===== RECORDS SHOWN

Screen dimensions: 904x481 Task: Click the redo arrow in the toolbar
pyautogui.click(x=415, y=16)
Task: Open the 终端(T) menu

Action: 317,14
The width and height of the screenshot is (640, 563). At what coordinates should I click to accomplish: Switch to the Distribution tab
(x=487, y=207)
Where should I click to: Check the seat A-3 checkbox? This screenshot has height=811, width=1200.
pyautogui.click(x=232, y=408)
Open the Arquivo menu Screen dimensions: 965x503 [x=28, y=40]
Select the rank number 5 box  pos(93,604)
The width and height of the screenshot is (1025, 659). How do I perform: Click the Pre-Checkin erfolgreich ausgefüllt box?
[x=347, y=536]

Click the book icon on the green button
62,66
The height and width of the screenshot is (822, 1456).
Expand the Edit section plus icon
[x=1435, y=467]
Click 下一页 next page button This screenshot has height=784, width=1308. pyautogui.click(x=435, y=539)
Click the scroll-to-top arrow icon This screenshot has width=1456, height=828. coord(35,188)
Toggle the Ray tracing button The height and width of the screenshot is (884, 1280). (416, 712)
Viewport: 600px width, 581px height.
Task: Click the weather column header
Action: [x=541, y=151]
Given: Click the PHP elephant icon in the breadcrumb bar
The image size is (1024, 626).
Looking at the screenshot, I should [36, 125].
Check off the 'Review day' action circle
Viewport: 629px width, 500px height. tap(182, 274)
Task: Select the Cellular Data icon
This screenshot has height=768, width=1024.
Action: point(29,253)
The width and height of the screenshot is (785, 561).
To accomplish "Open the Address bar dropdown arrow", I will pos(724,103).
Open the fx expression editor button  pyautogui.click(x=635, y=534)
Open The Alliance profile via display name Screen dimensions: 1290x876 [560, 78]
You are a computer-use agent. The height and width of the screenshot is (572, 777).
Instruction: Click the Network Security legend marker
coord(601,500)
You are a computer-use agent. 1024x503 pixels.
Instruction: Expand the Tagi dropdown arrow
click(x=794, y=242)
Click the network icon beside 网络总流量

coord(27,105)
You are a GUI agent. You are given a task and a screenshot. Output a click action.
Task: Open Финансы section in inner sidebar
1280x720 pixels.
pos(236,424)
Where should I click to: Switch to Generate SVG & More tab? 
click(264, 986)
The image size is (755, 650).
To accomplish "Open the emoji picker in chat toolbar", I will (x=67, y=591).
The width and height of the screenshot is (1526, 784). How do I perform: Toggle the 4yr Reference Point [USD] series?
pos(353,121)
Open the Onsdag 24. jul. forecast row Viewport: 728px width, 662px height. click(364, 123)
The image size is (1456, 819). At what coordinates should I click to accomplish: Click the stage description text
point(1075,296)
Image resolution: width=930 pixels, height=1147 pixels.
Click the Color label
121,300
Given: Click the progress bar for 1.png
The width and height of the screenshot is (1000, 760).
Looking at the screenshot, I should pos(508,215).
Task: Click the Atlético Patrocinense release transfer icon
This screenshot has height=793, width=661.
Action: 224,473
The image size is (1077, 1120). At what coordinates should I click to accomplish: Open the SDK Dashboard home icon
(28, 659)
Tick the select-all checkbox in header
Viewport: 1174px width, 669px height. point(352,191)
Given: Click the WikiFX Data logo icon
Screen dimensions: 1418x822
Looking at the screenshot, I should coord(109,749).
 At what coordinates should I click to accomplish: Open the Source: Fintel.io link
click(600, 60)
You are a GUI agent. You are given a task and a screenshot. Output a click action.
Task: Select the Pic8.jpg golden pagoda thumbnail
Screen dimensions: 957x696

==========

SET TASK - Rewrite all the lines above as a numbered list, dropping any blank lines.

TASK ANSWER -
1. Screen dimensions: 904x481 Task: Click the redo arrow in the toolbar
2. pyautogui.click(x=415, y=16)
3. Task: Open the 终端(T) menu
4. Action: 317,14
5. The width and height of the screenshot is (640, 563). At what coordinates should I click to accomplish: Switch to the Distribution tab
6. (x=487, y=207)
7. Where should I click to: Check the seat A-3 checkbox? This screenshot has height=811, width=1200.
8. pyautogui.click(x=232, y=408)
9. Open the Arquivo menu Screen dimensions: 965x503 [x=28, y=40]
10. Select the rank number 5 box  pos(93,604)
11. The width and height of the screenshot is (1025, 659). How do I perform: Click the Pre-Checkin erfolgreich ausgefüllt box?
12. [x=347, y=536]
13. Click the book icon on the green button
14. 62,66
15. The height and width of the screenshot is (822, 1456).
16. Expand the Edit section plus icon
17. [x=1435, y=467]
18. Click 下一页 next page button This screenshot has height=784, width=1308. pyautogui.click(x=435, y=539)
19. Click the scroll-to-top arrow icon This screenshot has width=1456, height=828. coord(35,188)
20. Toggle the Ray tracing button The height and width of the screenshot is (884, 1280). (416, 712)
21. Viewport: 600px width, 581px height.
22. Task: Click the weather column header
23. Action: [x=541, y=151]
24. Given: Click the PHP elephant icon in the breadcrumb bar
25. The image size is (1024, 626).
26. Looking at the screenshot, I should [36, 125].
27. Check off the 'Review day' action circle
28. Viewport: 629px width, 500px height. tap(182, 274)
29. Task: Select the Cellular Data icon
30. This screenshot has height=768, width=1024.
31. Action: point(29,253)
32. The width and height of the screenshot is (785, 561).
33. To accomplish "Open the Address bar dropdown arrow", I will pos(724,103).
34. Open the fx expression editor button  pyautogui.click(x=635, y=534)
35. Open The Alliance profile via display name Screen dimensions: 1290x876 [560, 78]
36. You are a computer-use agent. The height and width of the screenshot is (572, 777).
37. Instruction: Click the Network Security legend marker
38. coord(601,500)
39. You are a computer-use agent. 1024x503 pixels.
40. Instruction: Expand the Tagi dropdown arrow
41. click(x=794, y=242)
42. Click the network icon beside 网络总流量
43. coord(27,105)
44. You are a GUI agent. You are given a task and a screenshot. Output a click action.
45. Task: Open Финансы section in inner sidebar
46. 1280x720 pixels.
47. pos(236,424)
48. Where should I click to: Switch to Generate SVG & More tab? 
49. click(264, 986)
50. The image size is (755, 650).
51. To accomplish "Open the emoji picker in chat toolbar", I will (x=67, y=591).
52. The width and height of the screenshot is (1526, 784). How do I perform: Toggle the 4yr Reference Point [USD] series?
53. pos(353,121)
54. Open the Onsdag 24. jul. forecast row Viewport: 728px width, 662px height. click(364, 123)
55. The image size is (1456, 819). At what coordinates should I click to accomplish: Click the stage description text
56. point(1075,296)
57. Image resolution: width=930 pixels, height=1147 pixels.
58. Click the Color label
59. 121,300
60. Given: Click the progress bar for 1.png
61. The width and height of the screenshot is (1000, 760).
62. Looking at the screenshot, I should pos(508,215).
63. Task: Click the Atlético Patrocinense release transfer icon
64. This screenshot has height=793, width=661.
65. Action: 224,473
66. The image size is (1077, 1120). At what coordinates should I click to accomplish: Open the SDK Dashboard home icon
67. (28, 659)
68. Tick the select-all checkbox in header
69. Viewport: 1174px width, 669px height. point(352,191)
70. Given: Click the WikiFX Data logo icon
71. Screen dimensions: 1418x822
72. Looking at the screenshot, I should coord(109,749).
73.  At what coordinates should I click to accomplish: Open the Source: Fintel.io link
74. click(600, 60)
75. You are a GUI agent. You are given a task and a screenshot. Output a click action.
76. Task: Select the Pic8.jpg golden pagoda thumbnail
77. Screen dimensions: 957x696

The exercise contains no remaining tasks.